Come avrebbe dovuto difenderlo? Difendendo le sue ragioni e le sue speranze, proprio dentro quelle primarie che si annunciarono subito come una sfida tra lui e Renzi. Fu appunto da Avvenire che glielo chiesi, in un’intervista del 19 agosto. La rileggo: «È inevitabile che Letta scenda in campo in difesa della linea incarnata dal governo che guida. Per conquistare quel consenso di cui all’inizio non disponeva e per cercare tra gli elettori del Pd quella forza che ancora gli manca... Senza, il suo governo è destinato a galleggiare rinviando ogni volta a domani la realizzazione dei suoi obiettivi immaginando così di rinviarne la fine». Mi dissero che sorrise, leggendo il mio invito. Ha cercato forza nella durata dei giorni passati, conquistandoli - come ha riconosciuto l’altro giorno - uno alla volta, piuttosto che nel confronto e nella competizione tra progetti futuri.
Passiamo a Renzi: lo si descrive o come un ambizioso arrivista o come uno che non ha alternative a un’azione 'energica', visto lo stato in cui versa la politica italiana. Che ne pensa? Vedo un Renzi che confessa «una ambizione smisurata « e afferma «se non avessi rischiato nella mia vita, ora sarei al secondo mandato alla Provincia». Un linguaggio aspro, cui non siamo abituati, inusuale e intenzionalmente provocatorio. E tuttavia, agli 'io' travestiti da 'noi' quando si tratta di ripartire le perdite, e esibiti da 'io' solo se ci sono da rivendicare meriti, non ho difficoltà a riconoscere che preferisco l’'io' rotondo di Renzi. Solo un 'io' così può essere chiamato, dopo, a un rendiconto. Sono sicuro che Renzi ne è cosciente. E sa che non gli faranno sconti. Ma un governo Renzi con la stessa maggioranza quali possibilità ha, in concreto, soprattutto per le riforme da fare?
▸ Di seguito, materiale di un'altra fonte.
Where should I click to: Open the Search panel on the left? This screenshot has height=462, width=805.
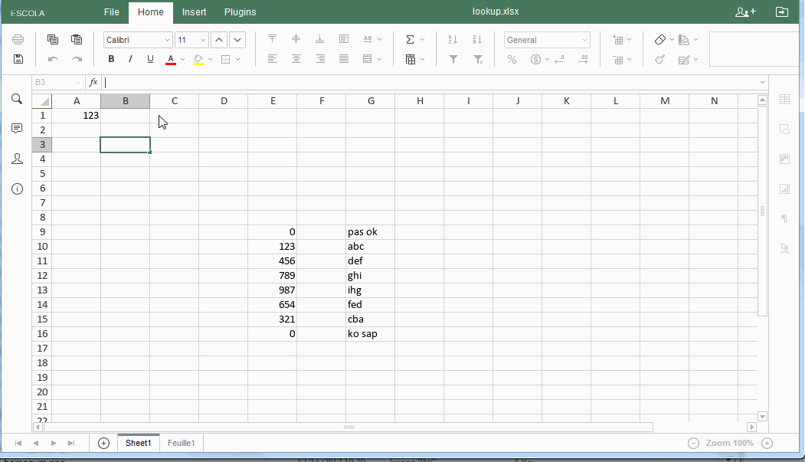click(x=16, y=99)
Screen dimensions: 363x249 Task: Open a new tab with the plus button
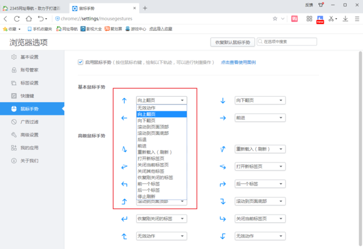click(x=145, y=7)
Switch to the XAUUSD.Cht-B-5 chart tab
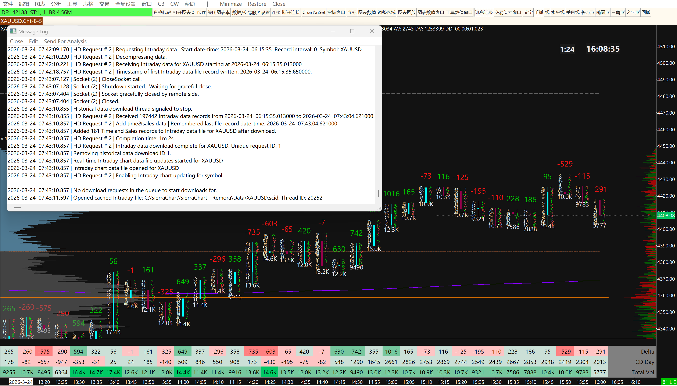 [x=21, y=21]
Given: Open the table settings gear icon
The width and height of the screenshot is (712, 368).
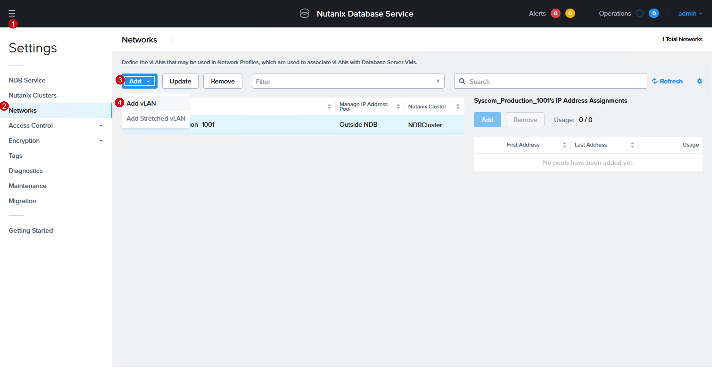Looking at the screenshot, I should 699,81.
Una bella domanda. Tuttavia la risposta non tarderà molto ad arrivare. Non sarà necessario attendere il 2018 per capire se il traguardo è a portata di mano. La risposta arriverà presto, se dovessimo accumulare ritardi su quella tabella di marcia che il governo non potrà non declinare ora, alla sua nascita. La leadership di Renzi, fatta di velocità e ritmo, può sopportare tutto fuorché il ritorno al calendario dilatorio del governo Letta. E men che mai il ritorno a vecchi balletti fra legge elettorale e riforme costituzionali.